However I think you've also been a little been assumptive in thinking that I'm a SNG only player, I'm a regular at DTD on the cash tables playing the £1/£2 level. (This might not sound much to those not aware of the venue but those in the know will be aware of just what sort of pot sizes that can be)
Regarding DTD you might struggle to find a £5/£10 action on hold em as the usual high rollers table is £5/5 dealers choice. Don't let the relative low blinds be deceptive you're going to need a minimum of £2/3k cash to buy in mid week and upto £5k to get a seat at a festival weekend. You can contact Simon Trumper though and I'm sure he can get something put together for you.
We've got a away from the point a little which is does Sharkscope give you an idea of the quality of the player your against?, I would say yes for 99% people. Although clearly your not in the 99%!. However if your interested in having a bit of fun, I'd like to chuck a challenge down to you to prove my point that a winning player at one format is a winner at another.
The challenge is I'd like you to register for three DYM SNG at any level upto £11, I'm confident that as cash player of your level you will win at least 2 out of three which would be the sort of form you'd need to make them pay over the long term. I'll then match what ever you win and I suggest we make a donation of the winnings and my matched contribution to Help for Heroes?
But I also once managed 11 consecutive losses.
Poker is a game of form and confidence.
Nice fish
I think you reading too much into what was glip theoretical remark about the 'failing to see'.
I think this debate has got to the point where I'm not really in that much of disagreement with you on your personnel view as I'm trying to use a general rule of thumb or holistic generalisation of typical players.
We could go off into an entirely different theoretical argument and debates as to whether you calculation allows for you failing to win a couple of times in a row that you do get involved to variance but frankly that would be the start of a book.
I manage to get 20 dym on the bounce one time on Omaha ,
16 was my best on nlh dym,
one needs to get 24 on the bounce to get on the top twenty leaderboard on
sharkscope.
28 is the best recorded in sharkscope .
If you are playing cash properly within your BR, there is no time pressure on you. Also there is generally not the same variance in the stacksizes as in a tourny. Therefore you can sit with the same players, build an image, and look for leaks in their games. These are skills I am still learning, and also developing the patience to use them.
In tournies the players at your table can change quicker, and opportunities arise due to the varying stack sizes. Different pressures can be applied when you cant reload. And as the field reduces and the average stacksize goes up, you have to exploit some of these chances irrespective of your cards, in order to stay competitive. And in the later stages, the bubble brings its own pressures and opportunities. When the blinds rise high against the stack sizes, players are forced to make moves you would not see at any cash table.
DYM sit and goes are different again. Because there is a finite number of chips on the table, there is no need to look to double up or greatly increase your chips, other than to keep it above the average as players are lost. The successful players are those who put their stack at risk the least, and generally win pots without going to a showdown. There is less reward for aggression, more for patience and awareness of relative stacks and where the button is.
I have more than once "won " a DYM without making a bet. The main problem with making money at DYMs is the rake, you have to win 7 out of 10 to show a small profit.
But three totally different sets of skills for the three formats.

_Record extracts_
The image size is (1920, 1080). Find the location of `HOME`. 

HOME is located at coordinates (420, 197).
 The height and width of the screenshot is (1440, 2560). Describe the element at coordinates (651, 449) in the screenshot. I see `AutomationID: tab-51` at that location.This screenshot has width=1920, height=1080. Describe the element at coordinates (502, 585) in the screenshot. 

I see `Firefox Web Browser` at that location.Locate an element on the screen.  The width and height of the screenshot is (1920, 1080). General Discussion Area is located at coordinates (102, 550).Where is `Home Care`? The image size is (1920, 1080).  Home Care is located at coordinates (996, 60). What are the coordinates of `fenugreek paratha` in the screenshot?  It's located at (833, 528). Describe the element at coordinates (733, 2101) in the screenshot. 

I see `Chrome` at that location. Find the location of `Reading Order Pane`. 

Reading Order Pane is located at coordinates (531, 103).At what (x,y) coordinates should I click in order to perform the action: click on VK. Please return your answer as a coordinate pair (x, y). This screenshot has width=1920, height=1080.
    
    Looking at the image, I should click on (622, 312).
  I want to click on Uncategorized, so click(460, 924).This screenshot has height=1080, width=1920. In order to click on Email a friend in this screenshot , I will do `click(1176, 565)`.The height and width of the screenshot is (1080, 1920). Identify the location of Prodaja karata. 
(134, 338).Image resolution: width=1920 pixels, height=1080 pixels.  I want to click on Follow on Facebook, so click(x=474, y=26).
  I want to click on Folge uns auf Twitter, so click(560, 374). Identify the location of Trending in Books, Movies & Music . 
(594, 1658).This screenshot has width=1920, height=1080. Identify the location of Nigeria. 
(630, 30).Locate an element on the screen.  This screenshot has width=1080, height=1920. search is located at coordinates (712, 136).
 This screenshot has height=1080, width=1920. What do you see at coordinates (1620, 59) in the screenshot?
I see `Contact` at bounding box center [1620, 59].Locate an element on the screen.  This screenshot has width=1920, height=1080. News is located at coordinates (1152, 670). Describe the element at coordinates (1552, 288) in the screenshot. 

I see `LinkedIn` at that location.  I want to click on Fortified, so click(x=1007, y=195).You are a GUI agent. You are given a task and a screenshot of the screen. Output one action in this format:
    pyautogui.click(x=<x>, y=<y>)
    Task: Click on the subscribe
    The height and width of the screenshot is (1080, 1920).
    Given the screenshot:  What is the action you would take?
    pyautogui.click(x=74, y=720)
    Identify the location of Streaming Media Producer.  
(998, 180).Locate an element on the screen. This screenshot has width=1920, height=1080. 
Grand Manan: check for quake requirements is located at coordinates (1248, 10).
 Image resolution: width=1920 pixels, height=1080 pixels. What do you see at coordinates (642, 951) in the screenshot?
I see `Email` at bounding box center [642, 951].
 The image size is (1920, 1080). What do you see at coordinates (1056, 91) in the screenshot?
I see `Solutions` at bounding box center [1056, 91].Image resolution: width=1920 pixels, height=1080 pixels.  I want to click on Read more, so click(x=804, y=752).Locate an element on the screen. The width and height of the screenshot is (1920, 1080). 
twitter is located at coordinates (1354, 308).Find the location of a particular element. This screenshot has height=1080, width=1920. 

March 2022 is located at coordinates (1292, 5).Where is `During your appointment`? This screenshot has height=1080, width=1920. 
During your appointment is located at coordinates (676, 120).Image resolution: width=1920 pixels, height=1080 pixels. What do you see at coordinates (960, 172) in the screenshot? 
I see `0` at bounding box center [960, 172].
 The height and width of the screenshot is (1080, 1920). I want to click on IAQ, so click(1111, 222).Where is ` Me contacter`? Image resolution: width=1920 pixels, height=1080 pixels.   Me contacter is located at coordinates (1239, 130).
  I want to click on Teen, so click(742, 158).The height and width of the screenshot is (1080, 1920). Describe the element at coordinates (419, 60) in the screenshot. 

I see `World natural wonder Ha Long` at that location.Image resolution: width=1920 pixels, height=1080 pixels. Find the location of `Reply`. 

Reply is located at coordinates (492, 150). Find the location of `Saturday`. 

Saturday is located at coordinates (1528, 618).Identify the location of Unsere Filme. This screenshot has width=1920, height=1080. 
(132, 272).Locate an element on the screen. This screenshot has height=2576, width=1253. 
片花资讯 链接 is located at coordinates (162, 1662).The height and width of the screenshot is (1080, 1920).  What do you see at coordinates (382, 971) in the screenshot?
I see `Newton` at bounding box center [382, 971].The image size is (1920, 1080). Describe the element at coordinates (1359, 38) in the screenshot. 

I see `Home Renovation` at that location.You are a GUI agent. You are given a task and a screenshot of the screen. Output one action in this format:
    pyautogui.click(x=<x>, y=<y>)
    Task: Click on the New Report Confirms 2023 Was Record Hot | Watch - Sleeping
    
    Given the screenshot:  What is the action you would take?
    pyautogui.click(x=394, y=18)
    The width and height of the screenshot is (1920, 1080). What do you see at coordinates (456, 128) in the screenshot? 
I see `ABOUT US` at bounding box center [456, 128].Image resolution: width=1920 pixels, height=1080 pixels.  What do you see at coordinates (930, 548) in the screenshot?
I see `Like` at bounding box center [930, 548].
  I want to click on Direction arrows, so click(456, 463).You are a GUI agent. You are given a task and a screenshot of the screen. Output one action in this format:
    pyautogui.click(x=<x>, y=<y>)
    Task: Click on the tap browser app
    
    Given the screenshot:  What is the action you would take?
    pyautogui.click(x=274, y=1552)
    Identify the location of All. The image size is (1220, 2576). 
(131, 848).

_Task requirements_
• A. According to the poker discussion, how many DYMs out of 10 must you win to show a small profit because of the rake?
• B. Repeat word for word the part of the poker discussion that opens with the words containing "We could go" and closes with "in sharkscope .".

_Results_
• A. 7 out of 10.

• B.
We could go off into an entirely different theoretical argument and debates as to whether you calculation allows for you failing to win a couple of times in a row that you do get involved to variance but frankly that would be the start of a book.
I manage to get 20 dym on the bounce one time on Omaha ,
16 was my best on nlh dym,
one needs to get 24 on the bounce to get on the top twenty leaderboard on
sharkscope.
28 is the best recorded in sharkscope .